My life has been dominated by a number of very unusual accidents. Even the fact that I am alive today is an accident, if you think about the probabilities against the six million. Of course, I should not be here at all now getting old. But here I am. And during my life, a lot of exceptional things have happened. One of them is that I should be here in your beautiful city getting the first prize in the competition named after the man who was born here, the man who went on to be one of the founders of Israel – that I should get the Ben Gurion Award.
It only underlines the theme of unusual accidents that I did not hear about the competition from the newspaper, from the radio, or from any other official media. No, it was just one woman talking to another. In this case, the woman was another contestant who has now been honorably mentioned by the judges. She is here in this room with us. I want to take this opportunity to thank her.

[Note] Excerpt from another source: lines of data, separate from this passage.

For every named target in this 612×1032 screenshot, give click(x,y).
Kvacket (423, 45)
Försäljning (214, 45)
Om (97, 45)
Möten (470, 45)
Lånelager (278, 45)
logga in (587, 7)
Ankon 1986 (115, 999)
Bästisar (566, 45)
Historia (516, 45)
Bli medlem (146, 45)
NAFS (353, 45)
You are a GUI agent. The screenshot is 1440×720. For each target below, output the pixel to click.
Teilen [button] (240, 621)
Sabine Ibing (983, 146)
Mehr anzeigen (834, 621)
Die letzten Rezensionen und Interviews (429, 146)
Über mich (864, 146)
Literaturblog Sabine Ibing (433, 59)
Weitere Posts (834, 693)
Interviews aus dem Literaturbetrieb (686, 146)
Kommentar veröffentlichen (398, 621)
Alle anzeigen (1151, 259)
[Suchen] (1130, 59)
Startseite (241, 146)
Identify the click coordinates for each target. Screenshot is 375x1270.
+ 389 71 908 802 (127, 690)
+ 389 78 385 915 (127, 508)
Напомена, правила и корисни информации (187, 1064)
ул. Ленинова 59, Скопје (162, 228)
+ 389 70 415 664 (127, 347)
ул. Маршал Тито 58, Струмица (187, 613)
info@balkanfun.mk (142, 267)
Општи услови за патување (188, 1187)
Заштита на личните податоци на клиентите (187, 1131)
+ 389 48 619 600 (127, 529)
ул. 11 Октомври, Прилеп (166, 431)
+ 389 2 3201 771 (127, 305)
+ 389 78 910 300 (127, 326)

Then, after I had come together with my new family, another of the wonderful things in my life happened. I was able after 53 years to find my brother. Sadly only for a short time, only for two years, because he was older then me and by then already had a weak heart. He lived in England, while I live in Poland, so when after 53 years we found each other, we were only able to spend a total of three months together. Could three months replace a lifetime, could they replace the years in which we lived far from each other, in different countries, in other cultures, knowing nothing about each other? No, obviously not. So we wrote to each other, or rather, I wrote to him, because it was difficult for him to write Polish after all those years. Those letters were the germ of my Memoirs.

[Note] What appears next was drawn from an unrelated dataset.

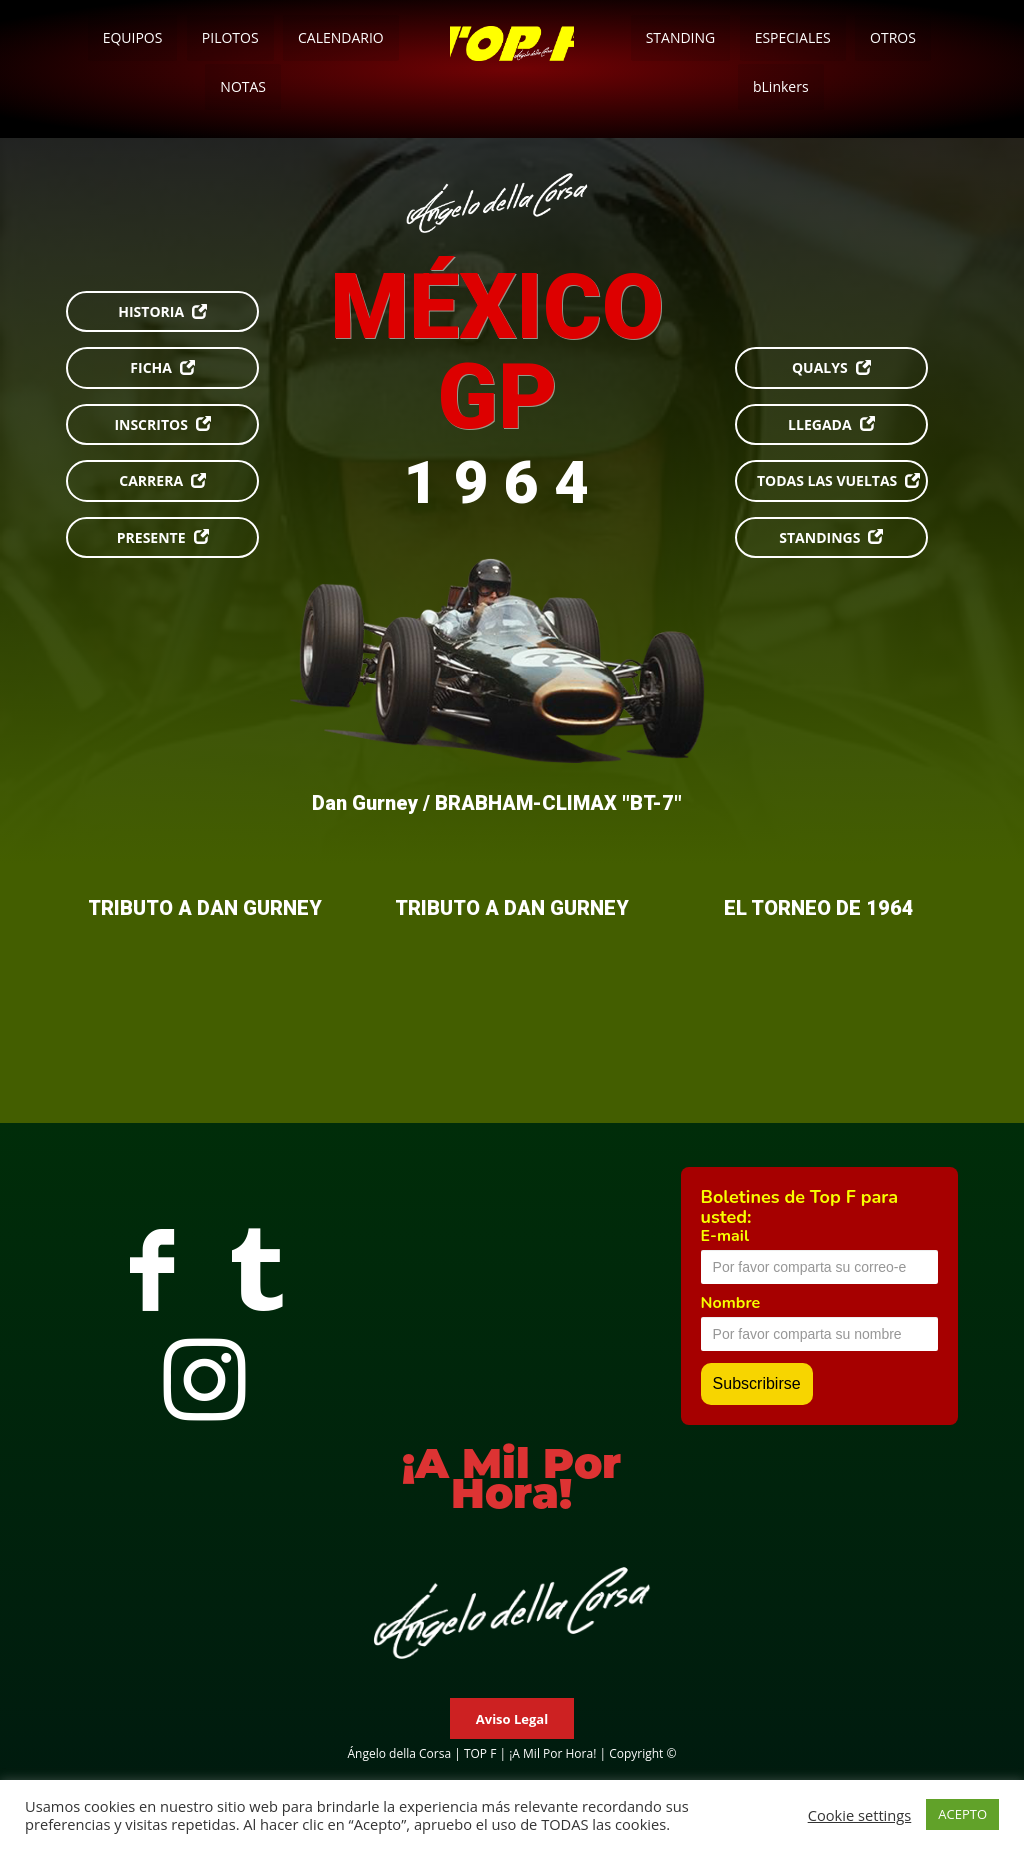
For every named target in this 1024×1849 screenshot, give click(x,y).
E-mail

And there was something else. I was never able to, and I still do not know, how to talk about these things with my children. So I decided to write my memories down and then give those memories to my children to read. That way it was easier both for them and for me. So I wrote down everything I could remember. Maybe that is why my Memoirs are not so much about the horrors of those years, although those horrors lurk in the background all the time. Rather, I tried to give them the feel of a story about that vanished world, to show, in contrast to the standard stereotypes, that we were normal people, who lived in normal families, with problems similar to those around us.
Then I realized that not only my children and grandchildren, but also other young people should also learn about this. Young people in our own country and all over the world. Perhaps by reading it, they could understand better what happened it, and how it should never happen again. Never again not only Majdanek or Oswiecim, but also never again Babi Yar, Kolyma or Hiroshima. Sadly, we know that does happen again and again. Kosovo is perhaps the best proof of that. But not just Kosovo. Although these events are not comparable to the genocide which took place in the heart of Europe in the first half of our closing century, they make you feel as if the cruel lessons of history have taught mankind nothing at all.
So we must tell the whole story, and must tell it loudly and clearly, even though it is painful and difficult to do so. We must give our testimony as to how good people can behave in terrible times. We must give our testimony of those who, despite the sea of hate which surrounded us, did not fail, often at risk even of their own lives, to offer us their helping hands in our struggle to survive. We few who did indeed survive thank you with our testimony.
That is what I have described in my Memoirs.